§ Document excerpt:
((
Penn Station and the CCRI Observatory: Where the Money Goes

Boy, taxes and the cost of government must have really fallen for this to be the case:

Penn Station is just one symptom of a larger illness. With an aging subway system subject to a recent state-of-emergency order by Cuomo, and a 67-year-old bus terminal called “appalling” and “functionally obsolete” by officials of the agency that runs it, the New York area’s transportation systems embody America’s inability, or unwillingness, to address its aging infrastructure.

Of course, far from shrinking, the cost of government has exploded over the lives of Penn Station and the bus station, so where is the money going?  In brief, our tax dollars are being redirected to pet projects, progressive redistribution, and (I would say) special deals that amount to outright theft.  A core tenet of blue-state spending is that the people will always accept more debt and higher costs if the last things they get to pay for are the things they find most critical.
))
Records from a data source
((
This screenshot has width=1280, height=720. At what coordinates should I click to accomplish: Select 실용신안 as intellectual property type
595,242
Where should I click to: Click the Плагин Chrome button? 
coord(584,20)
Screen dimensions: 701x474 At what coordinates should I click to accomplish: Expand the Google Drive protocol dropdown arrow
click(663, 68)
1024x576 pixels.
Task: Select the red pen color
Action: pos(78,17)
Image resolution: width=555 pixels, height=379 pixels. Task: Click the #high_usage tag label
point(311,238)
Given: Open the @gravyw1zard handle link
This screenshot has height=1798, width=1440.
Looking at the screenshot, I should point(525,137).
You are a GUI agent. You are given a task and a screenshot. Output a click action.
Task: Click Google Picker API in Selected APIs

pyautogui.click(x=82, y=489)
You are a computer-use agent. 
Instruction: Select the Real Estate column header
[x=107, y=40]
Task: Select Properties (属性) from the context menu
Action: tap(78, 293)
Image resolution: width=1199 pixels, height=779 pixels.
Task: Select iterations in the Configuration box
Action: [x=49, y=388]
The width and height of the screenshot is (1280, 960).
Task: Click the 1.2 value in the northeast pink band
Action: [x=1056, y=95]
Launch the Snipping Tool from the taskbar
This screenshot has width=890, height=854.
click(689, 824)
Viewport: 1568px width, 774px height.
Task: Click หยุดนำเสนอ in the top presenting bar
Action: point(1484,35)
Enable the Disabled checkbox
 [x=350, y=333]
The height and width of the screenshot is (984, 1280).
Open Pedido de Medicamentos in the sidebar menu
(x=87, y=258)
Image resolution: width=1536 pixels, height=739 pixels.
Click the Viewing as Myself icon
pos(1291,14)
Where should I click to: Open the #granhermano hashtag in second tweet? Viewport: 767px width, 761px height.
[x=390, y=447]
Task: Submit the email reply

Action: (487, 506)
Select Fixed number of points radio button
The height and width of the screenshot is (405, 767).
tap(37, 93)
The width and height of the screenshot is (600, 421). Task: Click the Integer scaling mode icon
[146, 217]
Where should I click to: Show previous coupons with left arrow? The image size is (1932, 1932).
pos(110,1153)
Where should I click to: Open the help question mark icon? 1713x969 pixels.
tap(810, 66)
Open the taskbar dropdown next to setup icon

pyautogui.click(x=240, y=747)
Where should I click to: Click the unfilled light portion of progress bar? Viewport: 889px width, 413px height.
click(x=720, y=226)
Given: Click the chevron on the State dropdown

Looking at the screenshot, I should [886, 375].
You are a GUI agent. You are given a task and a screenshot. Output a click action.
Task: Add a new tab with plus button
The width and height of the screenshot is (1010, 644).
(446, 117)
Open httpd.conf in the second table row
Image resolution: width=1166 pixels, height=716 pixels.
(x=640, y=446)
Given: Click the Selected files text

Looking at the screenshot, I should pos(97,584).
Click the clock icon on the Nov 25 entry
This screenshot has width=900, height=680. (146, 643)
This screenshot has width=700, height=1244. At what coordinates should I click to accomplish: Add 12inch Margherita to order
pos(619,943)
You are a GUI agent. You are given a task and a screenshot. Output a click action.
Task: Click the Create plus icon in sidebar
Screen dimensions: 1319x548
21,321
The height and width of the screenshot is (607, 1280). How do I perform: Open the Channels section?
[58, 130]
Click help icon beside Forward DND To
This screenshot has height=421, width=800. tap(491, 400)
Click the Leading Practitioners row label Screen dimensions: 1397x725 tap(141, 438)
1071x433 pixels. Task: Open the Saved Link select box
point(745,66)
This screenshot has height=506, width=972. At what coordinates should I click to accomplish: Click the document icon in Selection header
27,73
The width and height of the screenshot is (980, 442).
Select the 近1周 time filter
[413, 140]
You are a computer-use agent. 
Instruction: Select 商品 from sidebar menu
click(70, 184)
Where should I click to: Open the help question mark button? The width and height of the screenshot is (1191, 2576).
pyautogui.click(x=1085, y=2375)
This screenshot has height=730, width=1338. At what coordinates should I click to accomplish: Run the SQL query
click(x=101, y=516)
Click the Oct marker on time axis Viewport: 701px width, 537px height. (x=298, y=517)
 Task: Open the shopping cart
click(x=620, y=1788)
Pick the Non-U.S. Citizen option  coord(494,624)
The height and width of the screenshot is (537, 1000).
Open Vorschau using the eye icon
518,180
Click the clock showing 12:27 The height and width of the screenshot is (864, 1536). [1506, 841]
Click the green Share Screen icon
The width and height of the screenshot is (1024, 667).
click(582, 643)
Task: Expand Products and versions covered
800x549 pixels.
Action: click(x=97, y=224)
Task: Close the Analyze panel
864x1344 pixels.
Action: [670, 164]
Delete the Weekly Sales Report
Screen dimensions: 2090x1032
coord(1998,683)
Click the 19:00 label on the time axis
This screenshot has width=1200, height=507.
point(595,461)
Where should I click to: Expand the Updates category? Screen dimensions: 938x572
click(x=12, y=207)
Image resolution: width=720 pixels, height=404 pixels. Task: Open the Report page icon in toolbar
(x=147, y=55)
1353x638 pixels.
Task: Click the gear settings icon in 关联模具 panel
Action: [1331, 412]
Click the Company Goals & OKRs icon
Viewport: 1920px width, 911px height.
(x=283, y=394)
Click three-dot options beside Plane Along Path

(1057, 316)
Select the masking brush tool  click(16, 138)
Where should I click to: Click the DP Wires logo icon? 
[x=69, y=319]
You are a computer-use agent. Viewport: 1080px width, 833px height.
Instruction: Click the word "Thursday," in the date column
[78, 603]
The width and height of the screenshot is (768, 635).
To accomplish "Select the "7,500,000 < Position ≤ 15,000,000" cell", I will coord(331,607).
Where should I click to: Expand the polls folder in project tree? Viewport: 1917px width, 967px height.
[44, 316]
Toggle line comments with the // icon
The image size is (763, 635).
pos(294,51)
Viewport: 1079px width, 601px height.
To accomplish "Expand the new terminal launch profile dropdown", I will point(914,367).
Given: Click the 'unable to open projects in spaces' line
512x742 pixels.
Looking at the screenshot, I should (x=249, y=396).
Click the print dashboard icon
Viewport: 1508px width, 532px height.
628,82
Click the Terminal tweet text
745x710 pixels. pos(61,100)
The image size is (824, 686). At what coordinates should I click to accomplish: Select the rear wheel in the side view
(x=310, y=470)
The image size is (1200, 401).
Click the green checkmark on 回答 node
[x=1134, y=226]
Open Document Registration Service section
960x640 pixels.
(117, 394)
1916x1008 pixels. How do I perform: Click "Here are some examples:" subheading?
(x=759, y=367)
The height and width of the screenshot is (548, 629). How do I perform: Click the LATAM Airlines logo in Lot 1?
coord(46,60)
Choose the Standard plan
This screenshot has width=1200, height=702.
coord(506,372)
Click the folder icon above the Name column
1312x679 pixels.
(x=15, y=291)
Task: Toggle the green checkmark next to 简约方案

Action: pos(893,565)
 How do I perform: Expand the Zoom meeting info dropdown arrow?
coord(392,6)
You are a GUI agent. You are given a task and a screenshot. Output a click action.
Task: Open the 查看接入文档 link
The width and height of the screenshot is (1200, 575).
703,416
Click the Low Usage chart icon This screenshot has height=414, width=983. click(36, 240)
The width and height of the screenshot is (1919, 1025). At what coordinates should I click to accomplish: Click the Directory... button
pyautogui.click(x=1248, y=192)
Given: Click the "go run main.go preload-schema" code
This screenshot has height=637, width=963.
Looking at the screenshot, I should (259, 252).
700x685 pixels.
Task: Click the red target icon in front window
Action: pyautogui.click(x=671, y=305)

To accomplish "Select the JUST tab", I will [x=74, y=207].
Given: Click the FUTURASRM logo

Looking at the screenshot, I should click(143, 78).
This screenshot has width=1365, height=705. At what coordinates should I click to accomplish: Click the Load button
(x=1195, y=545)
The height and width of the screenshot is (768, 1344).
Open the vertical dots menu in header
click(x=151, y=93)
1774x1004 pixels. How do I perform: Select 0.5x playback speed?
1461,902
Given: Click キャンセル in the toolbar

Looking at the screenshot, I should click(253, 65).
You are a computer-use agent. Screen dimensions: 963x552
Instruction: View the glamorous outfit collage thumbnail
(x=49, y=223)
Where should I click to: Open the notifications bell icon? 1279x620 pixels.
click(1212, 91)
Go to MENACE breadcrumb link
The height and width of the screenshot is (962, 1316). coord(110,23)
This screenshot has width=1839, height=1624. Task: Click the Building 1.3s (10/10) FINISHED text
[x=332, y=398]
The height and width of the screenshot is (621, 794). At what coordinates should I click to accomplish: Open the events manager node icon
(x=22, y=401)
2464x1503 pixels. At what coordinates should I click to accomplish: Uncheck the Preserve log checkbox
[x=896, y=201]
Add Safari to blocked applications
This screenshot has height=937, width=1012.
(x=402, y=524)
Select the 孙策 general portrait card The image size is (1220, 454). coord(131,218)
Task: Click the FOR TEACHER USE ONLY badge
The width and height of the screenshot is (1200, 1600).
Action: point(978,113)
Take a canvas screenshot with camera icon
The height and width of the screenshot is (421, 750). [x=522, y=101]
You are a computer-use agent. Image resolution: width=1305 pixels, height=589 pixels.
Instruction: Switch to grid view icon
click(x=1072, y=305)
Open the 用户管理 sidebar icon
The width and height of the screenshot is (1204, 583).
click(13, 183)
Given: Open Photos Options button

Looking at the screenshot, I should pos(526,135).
))
§ What the task asks: Decide whether each statement agrees with the post on Penn Station and government spending, answering yes or no and quoting the deciding words: 1. The bus terminal is 67 years old. 2. The subway system was placed under a state-of-emergency order by Cuomo. 3. The cost of government has shrunk over the life of Penn Station.

§ Output for this task:
1. Yes: "a 67-year-old bus terminal"
2. Yes: "an aging subway system subject to a recent state-of-emergency order by Cuomo"
3. No: "far from shrinking, the cost of government has exploded over the lives of Penn Station and the bus station"